• [Assignment]: Search the listing below for the word "computer" and return each line that contains it.

• [Excerpted data]:
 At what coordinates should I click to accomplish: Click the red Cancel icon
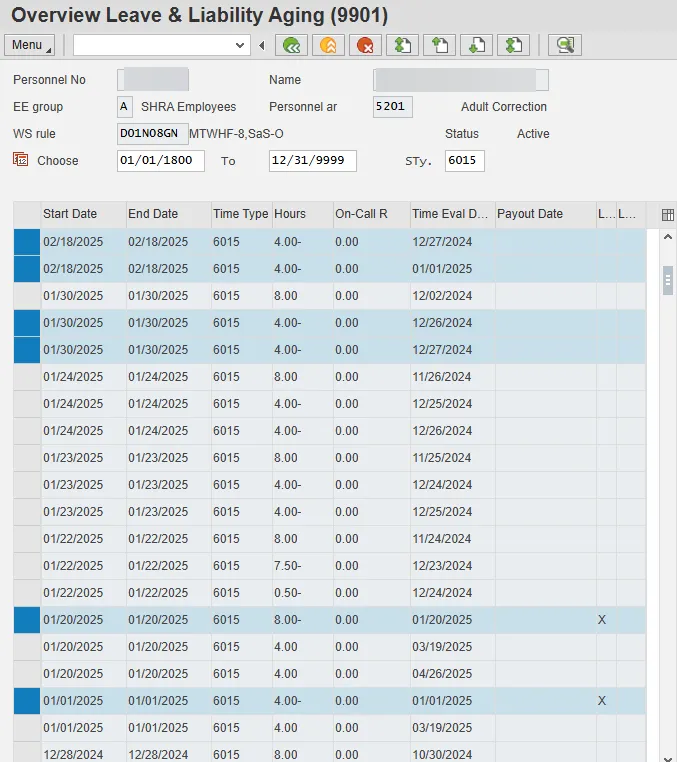coord(365,45)
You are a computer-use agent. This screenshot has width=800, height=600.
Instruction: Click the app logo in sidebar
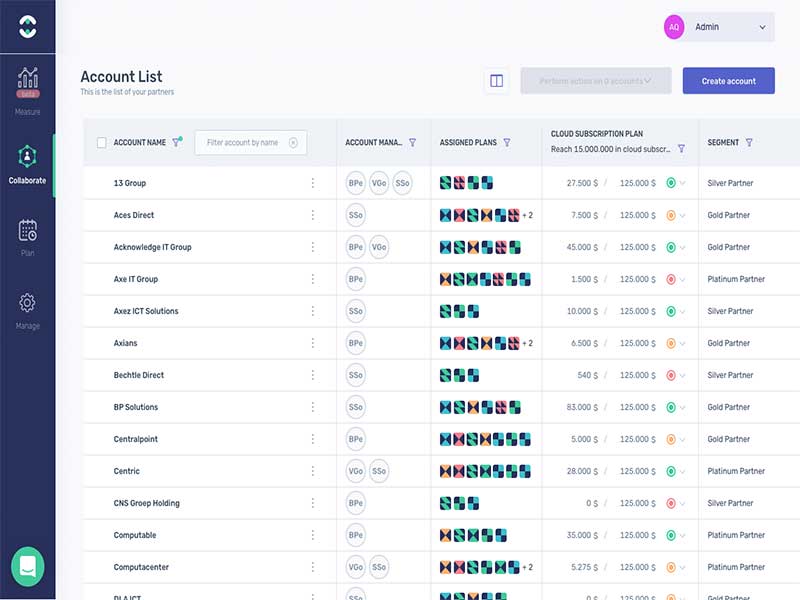[x=28, y=27]
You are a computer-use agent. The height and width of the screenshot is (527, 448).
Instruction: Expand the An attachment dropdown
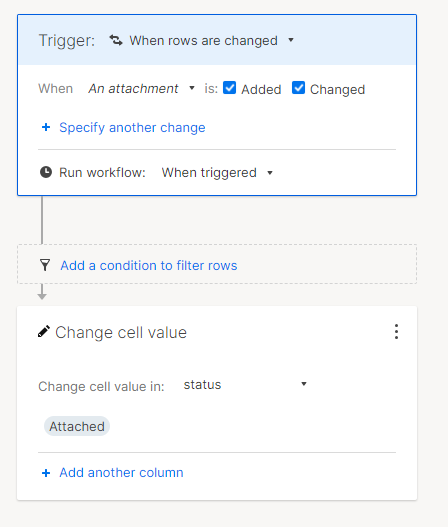pos(142,88)
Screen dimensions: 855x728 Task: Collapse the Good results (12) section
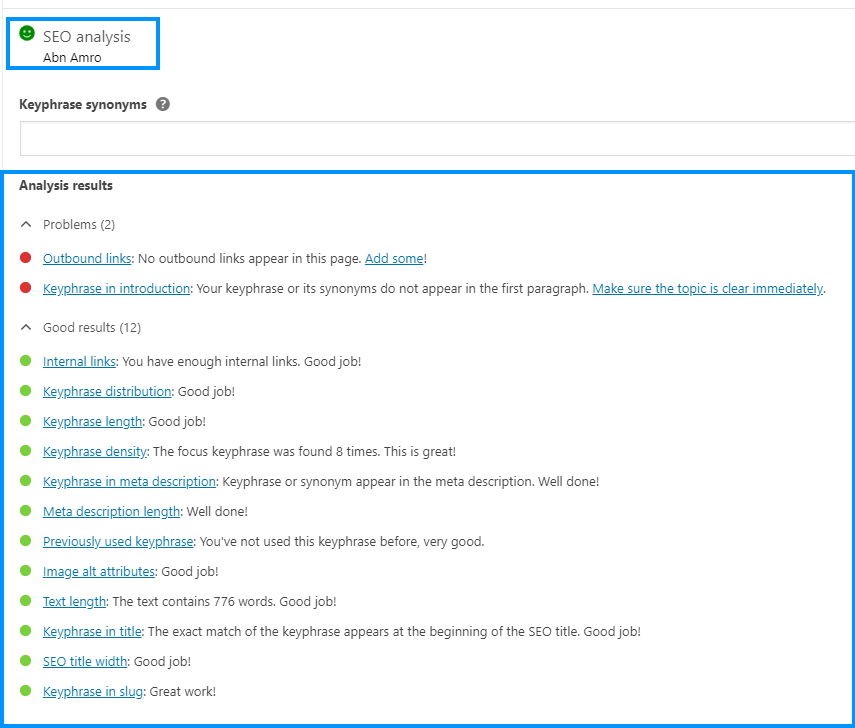[x=27, y=328]
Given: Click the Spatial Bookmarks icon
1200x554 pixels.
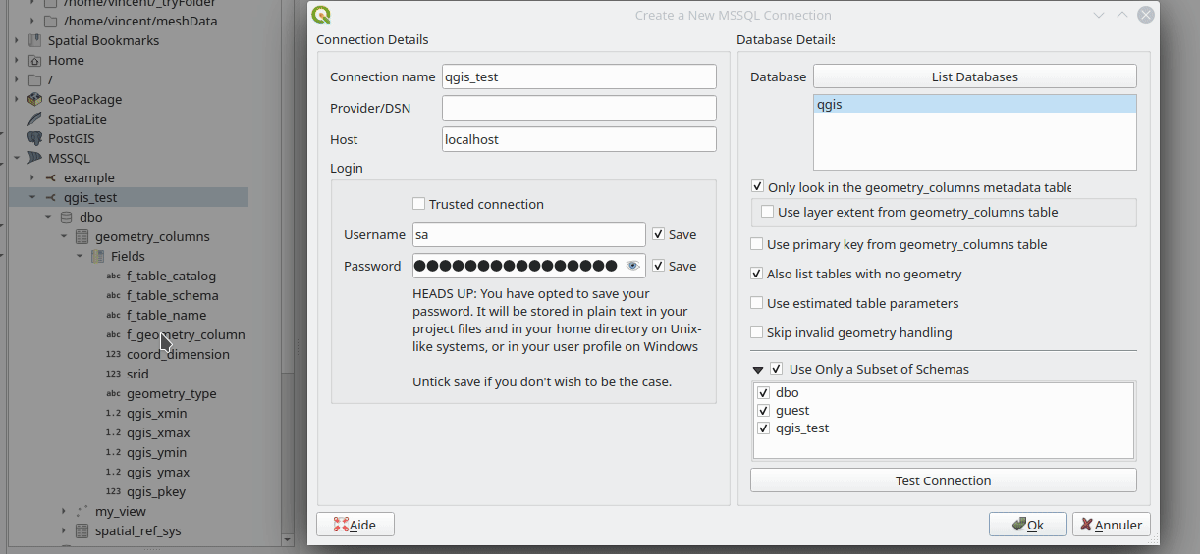Looking at the screenshot, I should [35, 41].
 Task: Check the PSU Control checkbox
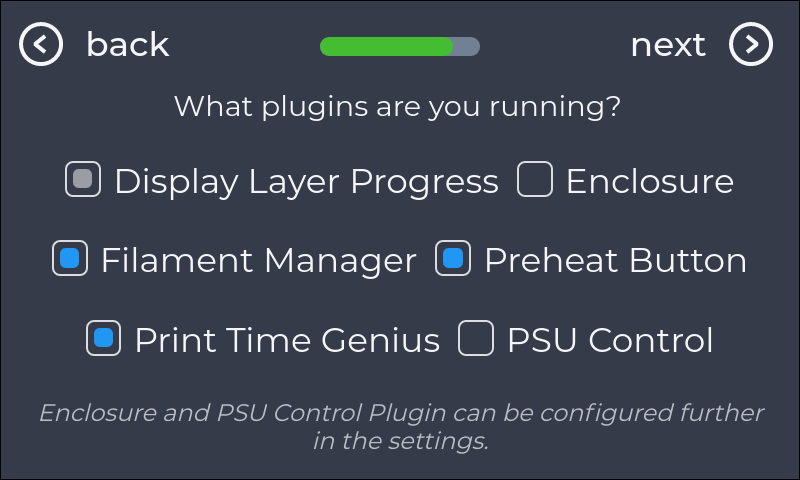point(476,340)
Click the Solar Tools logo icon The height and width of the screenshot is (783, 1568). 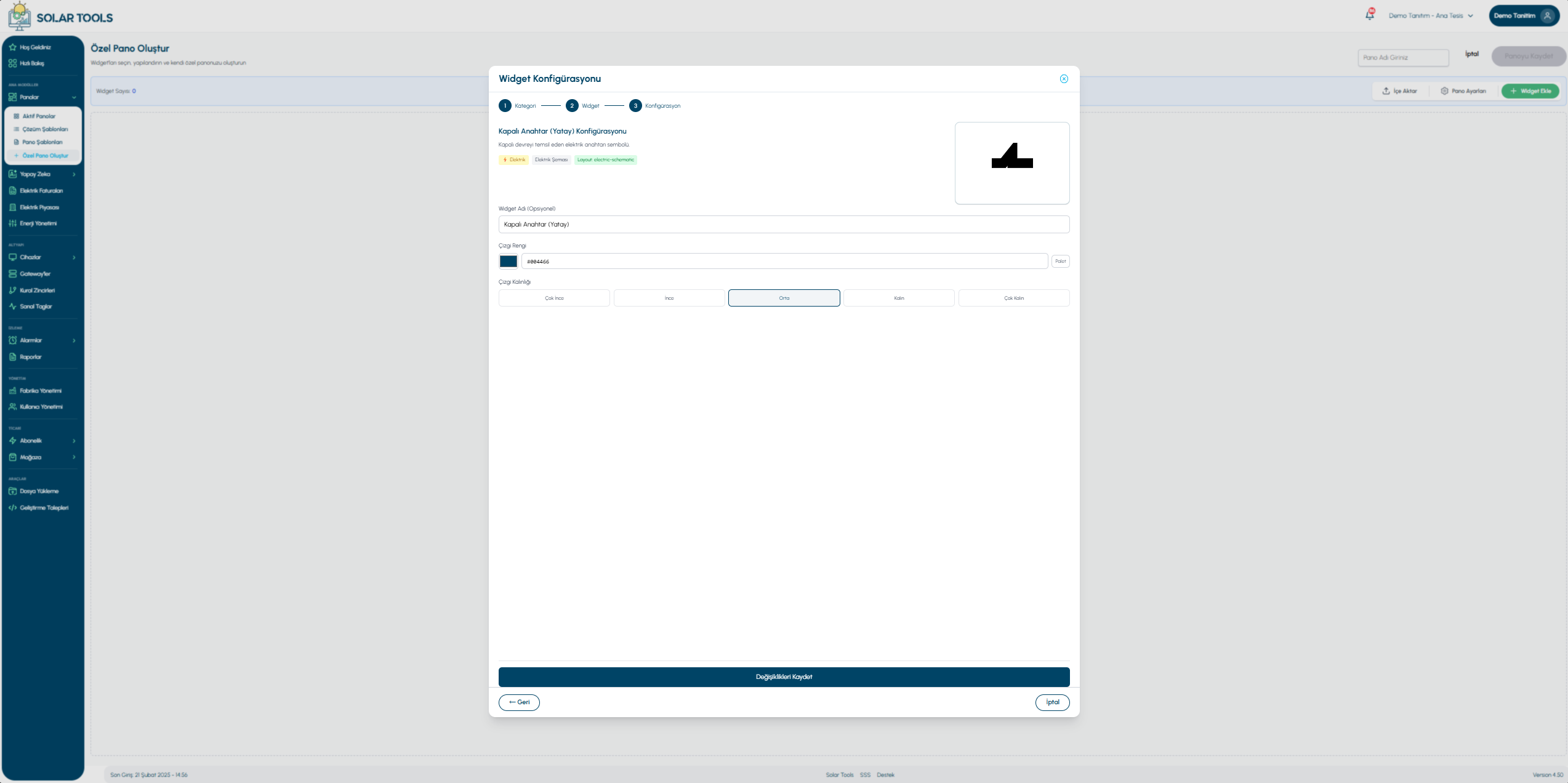[19, 17]
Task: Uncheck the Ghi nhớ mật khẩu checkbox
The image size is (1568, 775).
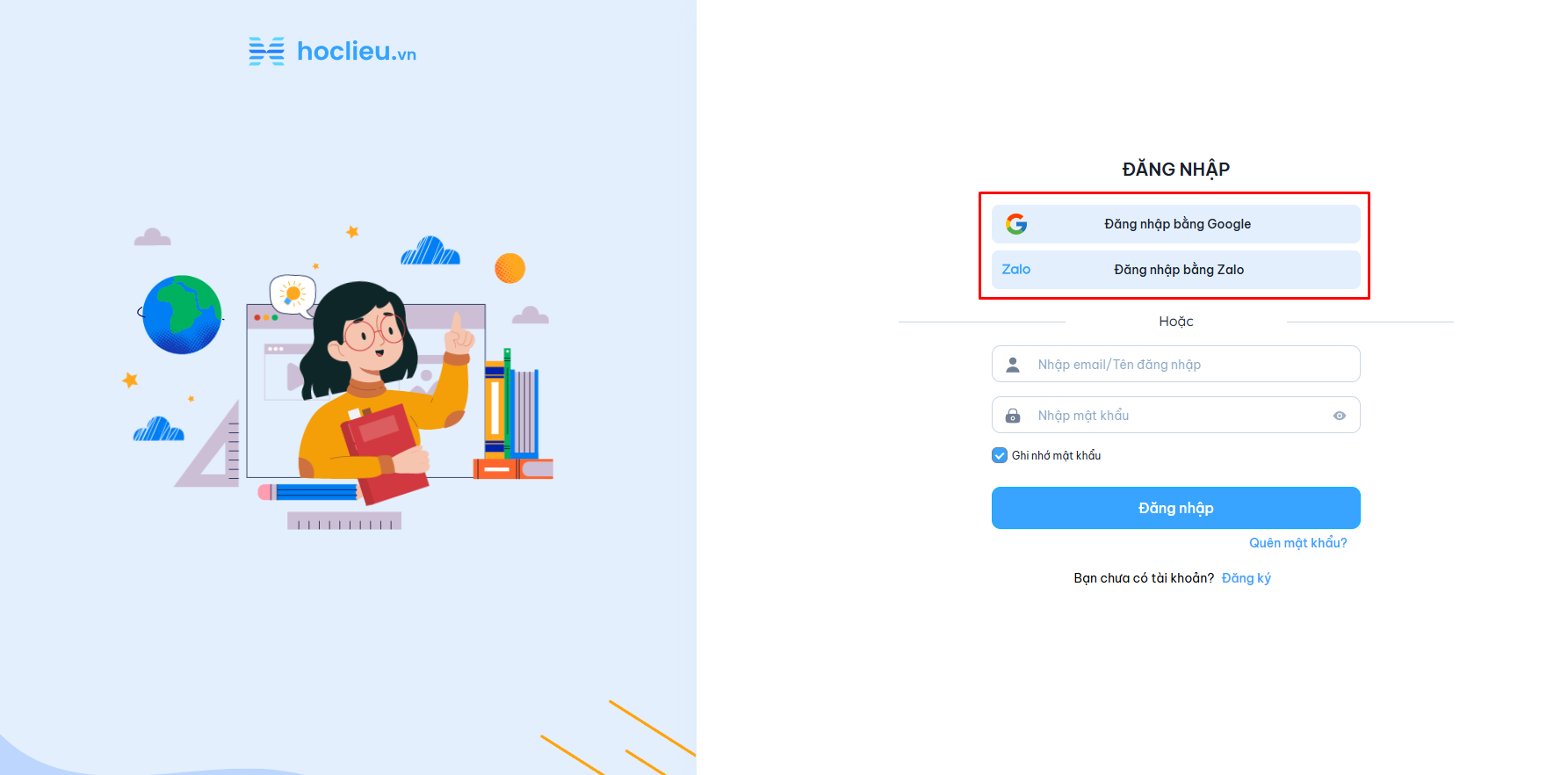Action: [1000, 455]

• [Task output]:
You are a computer-use agent. This screenshot has width=800, height=600.
You are a computer-use agent. The height and width of the screenshot is (527, 448).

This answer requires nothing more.